Years of blood, sweat and tears
In 2018 I received an offer to join very interesting program. It was a set of projects that were supposed to be managed in a full-blown responsibility mode. Means we did everything — architecture, getting requirements directly from business, roadmap planning, execution, releasing, even tracking of the client’s budget. That was period of fast and painful growth. Over the course of 3 years, I matured tremendously. But lost my hair and got a lot of grey hairs in my beard :)
When I started, it was immediately obvious that it was very stressful environment. Pressure from client, pressure from my program leadership, SLA commitments and penalties for breaching. I was in the situation when EPAM was on the brink of paying hefty penalty for breaching SLA if I didn't defend my metrics on the SLA review meeting. I had to establish a development process that produced fast results.
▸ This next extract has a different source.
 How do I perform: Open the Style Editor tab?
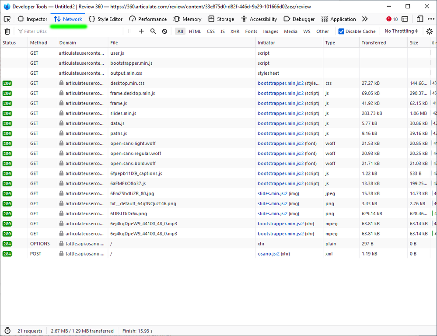(x=105, y=19)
I had to make hard decisions by laying off underperformers. I had to have tough conversations with my people, from whom I needed better performance. My program manager had to have tough conversations with me, from whom he needed better performance. Client stakeholder was pushing me every day, trying to squeeze every possible deliverable from my team.
In the beginning, I was thinking to resign. Pressure and criticism from my program manager and overall lack of common language was that high, it made me wondering — we probably shouldn’t work together. But we kept it constructive. The only thing that held me from resigning — I felt my leader sincerely cared about my growth and project’s success. Although he didn't care about choosing careful words. He was tough because the situation was tough.
After those most challenging and stressful 3 years of my life, I built very strong relationships with my program manager. I cannot express how grateful I am to him for all what I learned. Now, we hug and smile when we meet.
Delivery-vise — every year we delivered the whole project roadmap that we planned without major slippage. Team was very strong. I’m happy I helped some of my team members grow to the next level. One Senior Engineer became excellent Tech Lead. One Tech Lead became very strong Architect. Juniors became Seniors.

Portfolio Manager (current role)
After that tremendously difficult project, I think I got sort of post traumatic disorder :) I remember one meeting on a new project, where client was giving me hard time during staffing of the new team. I prepared to a meeting as usual. I came with prepared scenarios, options, arguments. Figuratively speaking, brought a shotgun, guns, knifes, grenades to the meeting. I was armed and ready for the bloody fight better than Arnold Schwarzenegger in Commando movie. I made my pitch. And client said "Alright, let’s do as you proposed". 5 minutes. I didn't expect that — what do I do with my guns then? :) That’s where I realized I’m not at war anymore.
In 2021 I was offered a role of portfolio manager at a big account. It was a next level for me. Now instead of managing dev team, delivering features, making releases I need to build an organization. I like the analogy that our principal delivery manager uses: "This role is pretty much like being CEO. And you treat your portfolio as a company that you are running". That’s a different mindset. I had to take some time absorbing it. My priories switched from iterations, roadmaps, status meetings, agile ceremonies to How to build relationships with this stakeholder? How to shape leadership structure in my organization? Am I making my financial targets (like margin and revenue)? How can I find opportunities to grow my business? How can I help my leaders grow professionally? How my portfolio is contributing to account's success / company’s success?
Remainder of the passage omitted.